→ **Work required**
Extract the opening line of the entries and every line after it, stopping at and including the line that contains "Sve najnovije vesti (276, 529)". Do not include pictures.

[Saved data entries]

*** Block opens ***

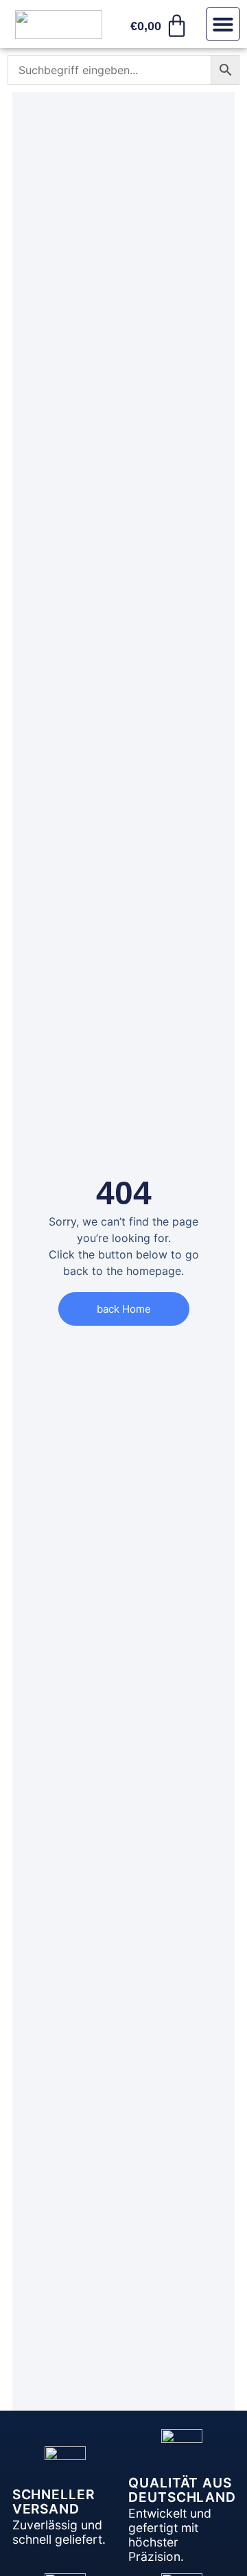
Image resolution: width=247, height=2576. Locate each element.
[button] (223, 24)
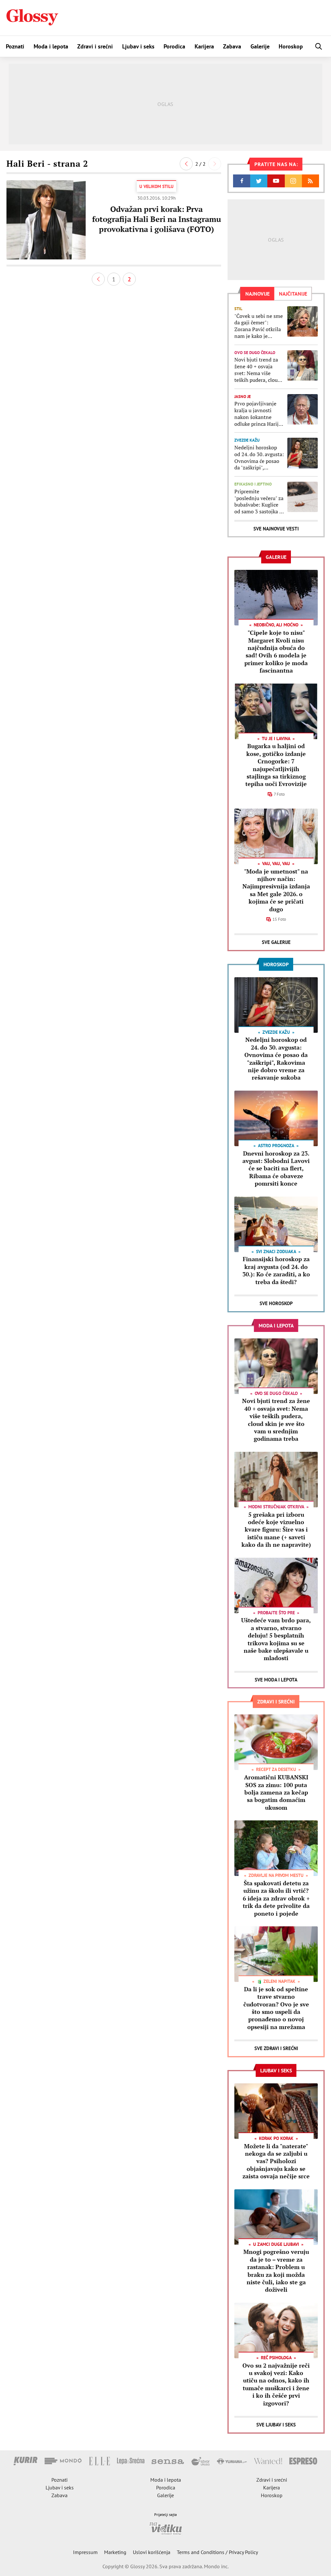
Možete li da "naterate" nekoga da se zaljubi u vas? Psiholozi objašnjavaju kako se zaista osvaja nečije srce (276, 2161)
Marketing (115, 2552)
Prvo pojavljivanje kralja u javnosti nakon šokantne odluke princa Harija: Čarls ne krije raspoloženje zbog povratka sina (258, 413)
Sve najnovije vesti (276, 529)
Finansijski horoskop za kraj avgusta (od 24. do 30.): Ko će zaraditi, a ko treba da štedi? (276, 1270)
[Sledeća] (214, 163)
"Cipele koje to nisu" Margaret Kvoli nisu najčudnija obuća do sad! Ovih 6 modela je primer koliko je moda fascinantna (276, 651)
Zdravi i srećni (95, 46)
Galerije (260, 46)
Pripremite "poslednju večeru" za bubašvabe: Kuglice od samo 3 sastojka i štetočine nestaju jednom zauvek (258, 501)
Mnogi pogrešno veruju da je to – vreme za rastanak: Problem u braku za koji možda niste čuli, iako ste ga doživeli (276, 2270)
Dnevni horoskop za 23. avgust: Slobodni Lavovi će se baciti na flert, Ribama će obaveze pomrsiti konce (276, 1168)
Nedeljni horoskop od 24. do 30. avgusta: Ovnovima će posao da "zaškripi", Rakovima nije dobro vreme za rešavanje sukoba (259, 457)
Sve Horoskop (276, 1303)
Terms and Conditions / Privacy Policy (217, 2552)
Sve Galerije (276, 942)
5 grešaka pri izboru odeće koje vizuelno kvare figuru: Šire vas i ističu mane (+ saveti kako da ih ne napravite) (276, 1530)
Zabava (232, 46)
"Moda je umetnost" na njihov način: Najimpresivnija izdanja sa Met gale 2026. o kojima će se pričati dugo (276, 890)
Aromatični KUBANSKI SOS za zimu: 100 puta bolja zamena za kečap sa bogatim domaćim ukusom (276, 1792)
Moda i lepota (51, 46)
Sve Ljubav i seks (276, 2425)
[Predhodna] (186, 163)
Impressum (85, 2552)
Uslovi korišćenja (151, 2552)
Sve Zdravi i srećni (276, 2048)
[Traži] (318, 46)
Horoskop (291, 46)
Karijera (204, 46)
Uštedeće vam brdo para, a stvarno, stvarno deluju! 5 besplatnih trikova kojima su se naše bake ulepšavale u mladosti (276, 1639)
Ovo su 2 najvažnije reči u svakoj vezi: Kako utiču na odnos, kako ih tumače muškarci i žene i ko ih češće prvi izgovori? (276, 2384)
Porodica (174, 46)
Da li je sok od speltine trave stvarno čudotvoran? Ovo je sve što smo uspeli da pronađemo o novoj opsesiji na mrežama (276, 2008)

*** Block closes ***

→ **Written answer**
Image resolution: width=247, height=2576. Locate each element.
[button] (223, 24)
Možete li da "naterate" nekoga da se zaljubi u vas? Psiholozi objašnjavaju kako se zaista osvaja nečije srce (276, 2161)
Marketing (115, 2552)
Prvo pojavljivanje kralja u javnosti nakon šokantne odluke princa Harija: Čarls ne krije raspoloženje zbog povratka sina (258, 413)
Sve najnovije vesti (276, 529)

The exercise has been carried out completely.